__Excerpt provided__
[Ovmsdev] Duplicate timer callbacks

Michael Balzer dexter at expeedo.de
Sat Jan 29 18:31:29 HKT 2022


The duplicate callbacks on the single shot timers actually were my fault.

I missed reading the documentation thoroughly: xTimerChangePeriod() 
actually not only changes the period, it also starts the timer.

So assigning the timer payload after changing it's period introduced a 
race condition. I've fixed that and no longer see duplicate callbacks in 
the test log.

The case of additional callback executions for cyclic timers is still open.

Regards,
Michael


Am 15.01.22 um 15:13 schrieb Michael Balzer:
> I've added a tick count check to the core tickers and to the VW e-Up 
> and Renault Twizy timer callbacks, which are all periodic.
>
> Code template: insert this at the top of your timer callback:
>
>   // Workaround for FreeRTOS duplicate timer callback bug
>   // (see https://github.com/espressif/esp-idf/issues/8234)
>   static TickType_t last_tick = 0;
>   TickType_t tick = xTaskGetTickCount();
>   if (tick < last_tick + xTimerGetPeriod(timer) - 3) return;
>   last_tick = tick;
>
> This should also work for a single shot timer, unless it can be reused 
> with a shorter period (that's the case with the event timer pool).
>
> The "-3" accomodates for delayed timer callback execution. Note that 
> this dupe detection therefore depends on the period being higher than 
> 3 ticks (30 ms), which is the case for all current periodic timers 
> (fastest is the 100 ms = 10 ticks timer for the Twizy kickdown).
>
> Regards,
> Michael
>
>
> Am 15.01.22 um 11:08 schrieb Michael Balzer:
>> The effect also affects periodic timers, but with a very low frequency.
>>
>> Extended test & results:
>> https://github.com/espressif/esp-idf/issues/8234#issuecomment-1013650548
>>
>> The test run had 3 periodic callback dupes while counting 5912 single 
>> shot callback dupes.
>>
>> Timer usages in the OVMS aside events are a) the housekeeping per 
>> second timer, from which the monotictime and all standard tickers are 
>> derived, and b) the update ticker for websocket connections.
>>
>> Vehicles using timers are: Nissan Leaf, Tesla Roadster, Renault Twizy 
>> & VW e-Up. I suggest the respective maintainers check their timer 
>> uses for issues that might result from a duplicate callback.
>>
>> The event timer already detects duplicate invocations and produces 
>> the log warning (see below) on this.
>>
>> Regarding the main ticker timer: a duplicate call would cause the 
>> monotonictime counter to get ouf of sync with the actual system time, 
>> but I don't think we would rely on that anywhere. More serious could 
>> be that the per second ticker can run twice on the same second in 
>> this case. But I also don't think we rely on a mininum execution 
>> interval as well -- after all, these are software timers and 
>> generally not guaranteed to run in exactly the interval they are 
>> defined to run. We use the monotonictime for some expiry checks, but 
>> none of these should be so low a single skipped second would matter.

__Given task A__
In the timer callback thread, what else does xTimerChangePeriod() do besides changing the period?
__Given task B__
From the timer callback thread, reproduce the stretch from "The case of" through "are all periodic.".

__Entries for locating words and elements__
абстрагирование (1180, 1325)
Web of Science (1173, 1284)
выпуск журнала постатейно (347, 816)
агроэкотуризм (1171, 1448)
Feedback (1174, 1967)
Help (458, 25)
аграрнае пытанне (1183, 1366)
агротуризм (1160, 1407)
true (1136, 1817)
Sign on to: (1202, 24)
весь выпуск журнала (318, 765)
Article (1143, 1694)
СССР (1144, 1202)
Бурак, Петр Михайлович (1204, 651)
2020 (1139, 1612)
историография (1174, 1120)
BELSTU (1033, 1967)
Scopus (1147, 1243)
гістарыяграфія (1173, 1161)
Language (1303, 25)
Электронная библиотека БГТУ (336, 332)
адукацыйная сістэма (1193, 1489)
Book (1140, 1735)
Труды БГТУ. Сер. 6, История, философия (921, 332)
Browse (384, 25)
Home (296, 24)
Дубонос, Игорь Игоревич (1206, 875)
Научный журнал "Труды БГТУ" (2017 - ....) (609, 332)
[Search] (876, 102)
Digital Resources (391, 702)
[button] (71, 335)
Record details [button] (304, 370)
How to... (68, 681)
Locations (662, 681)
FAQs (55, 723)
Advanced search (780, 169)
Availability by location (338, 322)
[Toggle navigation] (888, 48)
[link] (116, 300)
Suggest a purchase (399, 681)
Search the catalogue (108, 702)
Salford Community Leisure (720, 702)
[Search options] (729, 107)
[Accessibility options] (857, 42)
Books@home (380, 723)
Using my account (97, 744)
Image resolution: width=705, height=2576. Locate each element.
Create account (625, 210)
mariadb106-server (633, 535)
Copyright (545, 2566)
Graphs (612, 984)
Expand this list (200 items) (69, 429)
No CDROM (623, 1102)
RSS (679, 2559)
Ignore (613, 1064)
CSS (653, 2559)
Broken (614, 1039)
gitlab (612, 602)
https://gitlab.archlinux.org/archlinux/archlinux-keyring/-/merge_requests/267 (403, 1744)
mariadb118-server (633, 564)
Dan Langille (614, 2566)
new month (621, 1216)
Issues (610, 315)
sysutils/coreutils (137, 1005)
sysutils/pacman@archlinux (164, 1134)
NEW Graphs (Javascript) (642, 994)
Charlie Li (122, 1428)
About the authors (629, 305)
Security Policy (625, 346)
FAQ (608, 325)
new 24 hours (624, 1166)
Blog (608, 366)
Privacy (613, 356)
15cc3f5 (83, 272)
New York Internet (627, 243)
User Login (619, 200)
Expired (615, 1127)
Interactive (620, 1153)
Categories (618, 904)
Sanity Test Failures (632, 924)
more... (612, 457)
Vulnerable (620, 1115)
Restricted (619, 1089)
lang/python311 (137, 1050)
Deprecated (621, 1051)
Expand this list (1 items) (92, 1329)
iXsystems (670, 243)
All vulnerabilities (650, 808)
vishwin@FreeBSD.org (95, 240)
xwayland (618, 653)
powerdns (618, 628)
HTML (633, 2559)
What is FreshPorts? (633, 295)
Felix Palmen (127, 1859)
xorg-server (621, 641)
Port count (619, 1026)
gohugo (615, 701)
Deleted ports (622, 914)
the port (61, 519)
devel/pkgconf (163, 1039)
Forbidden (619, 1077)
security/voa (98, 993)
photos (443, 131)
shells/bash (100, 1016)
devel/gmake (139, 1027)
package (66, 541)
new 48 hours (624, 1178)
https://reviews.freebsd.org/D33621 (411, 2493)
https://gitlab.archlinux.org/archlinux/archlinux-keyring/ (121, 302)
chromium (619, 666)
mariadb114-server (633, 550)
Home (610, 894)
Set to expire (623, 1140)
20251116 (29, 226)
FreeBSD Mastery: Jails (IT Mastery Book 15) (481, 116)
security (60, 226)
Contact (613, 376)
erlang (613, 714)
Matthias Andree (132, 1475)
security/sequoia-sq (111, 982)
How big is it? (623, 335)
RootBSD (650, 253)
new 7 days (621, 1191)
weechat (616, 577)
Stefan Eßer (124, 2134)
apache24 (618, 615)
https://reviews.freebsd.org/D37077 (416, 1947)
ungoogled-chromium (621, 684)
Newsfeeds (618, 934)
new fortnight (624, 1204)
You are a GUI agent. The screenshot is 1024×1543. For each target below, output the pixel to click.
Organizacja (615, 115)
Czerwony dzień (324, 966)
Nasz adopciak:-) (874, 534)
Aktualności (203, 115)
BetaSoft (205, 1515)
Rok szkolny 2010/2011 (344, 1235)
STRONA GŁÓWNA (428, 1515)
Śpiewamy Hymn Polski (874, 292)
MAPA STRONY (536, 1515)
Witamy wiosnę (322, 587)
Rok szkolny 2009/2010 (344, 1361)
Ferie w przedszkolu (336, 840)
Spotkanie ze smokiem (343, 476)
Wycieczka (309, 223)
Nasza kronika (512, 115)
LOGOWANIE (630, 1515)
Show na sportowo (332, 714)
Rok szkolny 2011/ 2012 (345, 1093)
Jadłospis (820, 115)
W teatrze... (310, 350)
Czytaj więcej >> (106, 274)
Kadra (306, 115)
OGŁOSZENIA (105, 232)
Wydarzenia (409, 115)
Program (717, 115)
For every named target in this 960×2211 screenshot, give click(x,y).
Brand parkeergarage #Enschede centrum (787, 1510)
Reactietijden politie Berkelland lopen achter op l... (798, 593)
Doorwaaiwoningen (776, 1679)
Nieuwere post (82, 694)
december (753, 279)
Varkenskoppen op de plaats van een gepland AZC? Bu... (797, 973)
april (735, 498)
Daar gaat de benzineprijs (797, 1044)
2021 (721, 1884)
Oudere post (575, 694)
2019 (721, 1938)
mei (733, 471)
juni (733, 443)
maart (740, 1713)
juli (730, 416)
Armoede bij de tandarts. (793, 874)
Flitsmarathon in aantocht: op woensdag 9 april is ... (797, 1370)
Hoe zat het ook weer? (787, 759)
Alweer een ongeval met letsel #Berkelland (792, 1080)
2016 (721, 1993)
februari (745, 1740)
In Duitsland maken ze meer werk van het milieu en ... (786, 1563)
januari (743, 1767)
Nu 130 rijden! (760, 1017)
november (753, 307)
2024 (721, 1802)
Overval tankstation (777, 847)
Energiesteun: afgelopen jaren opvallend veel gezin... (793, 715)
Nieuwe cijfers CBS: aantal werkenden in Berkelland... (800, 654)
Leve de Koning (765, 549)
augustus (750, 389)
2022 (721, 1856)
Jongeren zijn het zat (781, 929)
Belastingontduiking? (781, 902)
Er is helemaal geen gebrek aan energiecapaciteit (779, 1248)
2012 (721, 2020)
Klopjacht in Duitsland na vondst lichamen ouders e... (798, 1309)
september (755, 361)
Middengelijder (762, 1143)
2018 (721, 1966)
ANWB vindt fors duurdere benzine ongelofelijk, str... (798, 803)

__Full solution A__
It also starts the timer.

__Full solution B__
The case of additional callback executions for cyclic timers is still open.

Regards,
Michael


Am 15.01.22 um 15:13 schrieb Michael Balzer:
> I've added a tick count check to the core tickers and to the VW e-Up 
> and Renault Twizy timer callbacks, which are all periodic.